Kejuaraan dibuka langsung oleh Kapolda Kalimantan Timur, Irjen Pol. Endar Priantoro, S.H., S.I.K., C.F.E., M.H., didampingi Wakapolda Kaltim Brigjen Pol. Adrianto Jossy Kusumo, S.H., M.Han. Turut hadir para Pejabat Utama Polda Kaltim, unsur Forkopimda Provinsi Kalimantan Timur, jajaran Perbakin, atlet menembak, serta komunitas olahraga menembak dari berbagai daerah.
Dalam kejuaraan tersebut dipertandingkan sejumlah kategori yang diikuti personel Polri, unsur Forkopimda, atlet, dan komunitas olahraga menembak se-Kalimantan Timur.
Dalam sambutannya, Kapolda Kaltim mengatakan olahraga menembak bukan hanya olahraga kompetitif, tetapi juga sarana membentuk karakter, karena menuntut konsentrasi tinggi, ketepatan, disiplin, kesabaran, dan kemampuan mengendalikan diri.
“Olahraga menembak mampu memberikan manfaat bagi tubuh dan pikiran, di antaranya meningkatkan koordinasi tangan dan mata, keterampilan motorik, pengendalian pernapasan, fokus, disiplin, dan kesabaran,” ujar Irjen Pol. Endar Priantoro.
Menurut Kapolda, Kejuaraan Menembak Kapolda Kaltim Cup merupakan agenda rutin dalam rangka memperingati Hari Bhayangkara yang tidak hanya berorientasi pada prestasi, tetapi juga menjadi wadah mempererat silaturahmi dan memperkuat kolaborasi antara Polri, Forkopimda, Perbakin, serta komunitas olahraga menembak.
“Kompetisi ini bukan semata-mata untuk mencari pemenang, melainkan menjadi momentum memperkuat komunikasi, membangun kebersamaan, dan meningkatkan sinergi antar seluruh elemen yang selama ini telah terjalin dengan baik,” katanya.
Kapolda menegaskan, kemampuan menembak merupakan salah satu kompetensi dasar yang harus terus diasah oleh setiap personel Polri sebagai penunjang pelaksanaan tugas di lapangan.
Namun, keterampilan tersebut harus dibarengi dengan kepatuhan terhadap aturan hukum serta standar operasional prosedur (SOP) penggunaan senjata api agar setiap tindakan dilakukan secara profesional, proporsional, dan bertanggung jawab.
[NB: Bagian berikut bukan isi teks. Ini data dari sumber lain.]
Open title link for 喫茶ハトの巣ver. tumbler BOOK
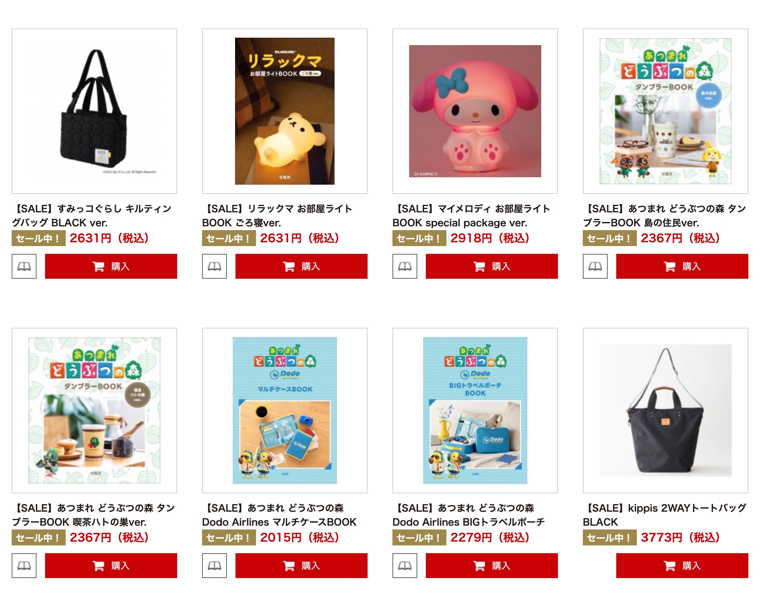Viewport: 760px width, 594px height. pyautogui.click(x=94, y=515)
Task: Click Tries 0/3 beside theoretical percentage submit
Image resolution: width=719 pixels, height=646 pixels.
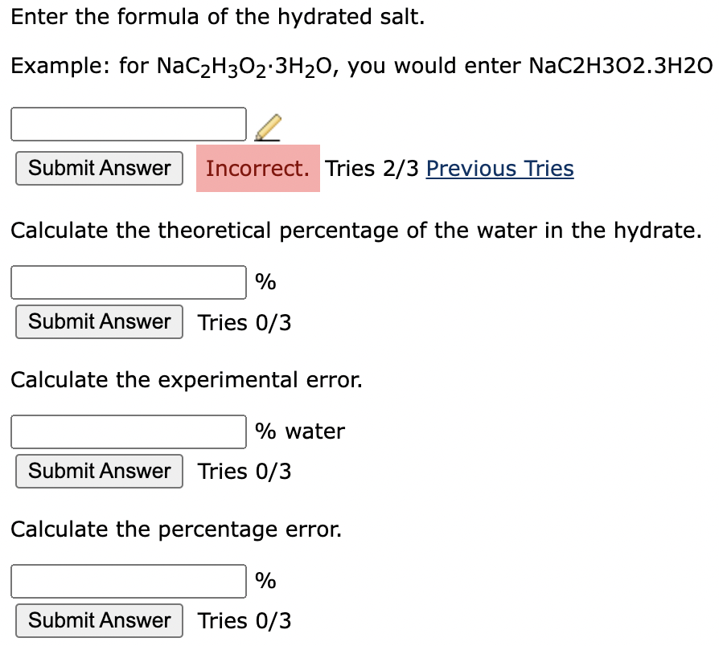Action: point(244,323)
“Kejuaraan ini menjadi sarana untuk mengasah kemampuan, mengevaluasi keterampilan personel, sekaligus mengimplementasikan teknik-teknik menembak yang telah diperoleh selama pelatihan,” jelasnya.
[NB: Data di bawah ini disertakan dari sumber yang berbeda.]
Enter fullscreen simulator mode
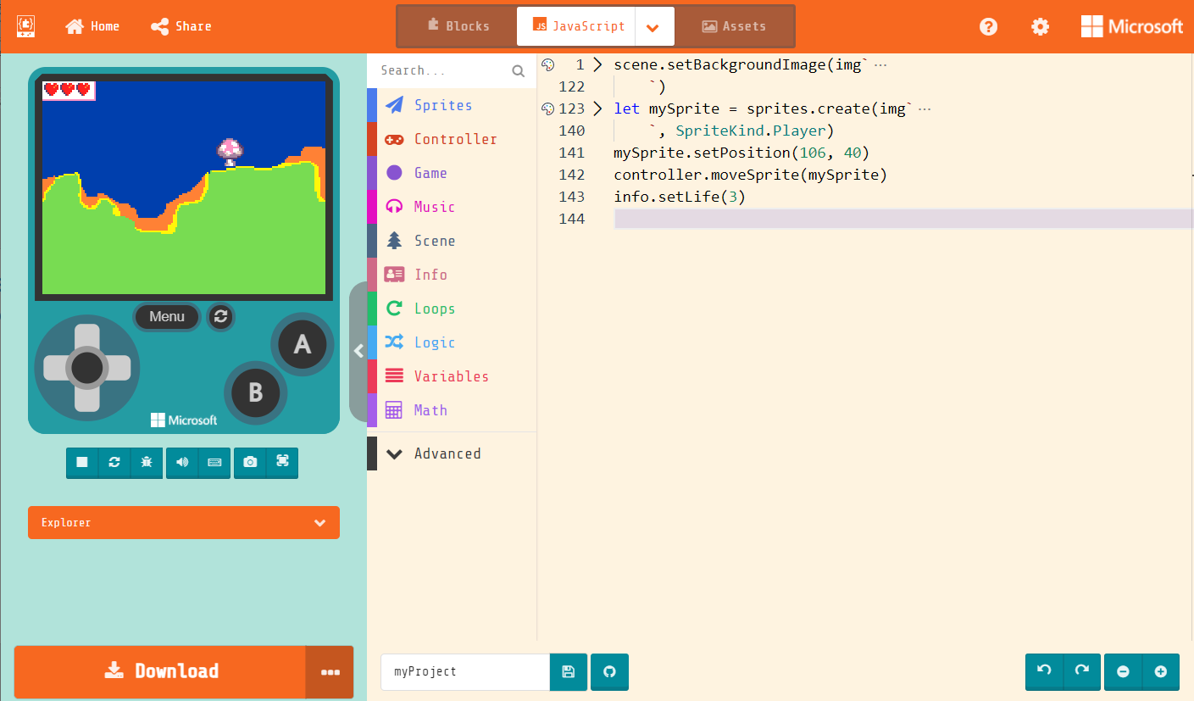Viewport: 1194px width, 701px height. [x=282, y=463]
Selain meningkatkan kompetensi personel, Kapolda berharap kejuaraan ini mampu melahirkan atlet-atlet menembak potensial asal Kalimantan Timur yang dapat berprestasi di tingkat nasional maupun internasional.
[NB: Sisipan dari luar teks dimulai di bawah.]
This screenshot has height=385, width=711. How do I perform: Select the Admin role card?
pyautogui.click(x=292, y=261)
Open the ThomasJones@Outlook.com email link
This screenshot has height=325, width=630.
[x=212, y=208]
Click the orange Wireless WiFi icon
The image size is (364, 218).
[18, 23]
Ia juga mengingatkan seluruh peserta agar menjunjung tinggi sportivitas selama pertandingan.
“Juara sejati bukan hanya mereka yang membawa pulang piala, tetapi mereka yang mampu menghormati lawan, menjunjung tinggi sportivitas, dan mematuhi seluruh aturan pertandingan,” tegasnya.
Melalui Kejuaraan Menembak Kapolda Kaltim Cup 2026, Polda Kalimantan Timur berharap semakin memperkuat kemitraan dengan seluruh elemen masyarakat sekaligus menumbuhkan semangat kebersamaan dalam menjaga situasi keamanan dan ketertiban masyarakat yang aman, damai, dan kondusif di Kalimantan Timur.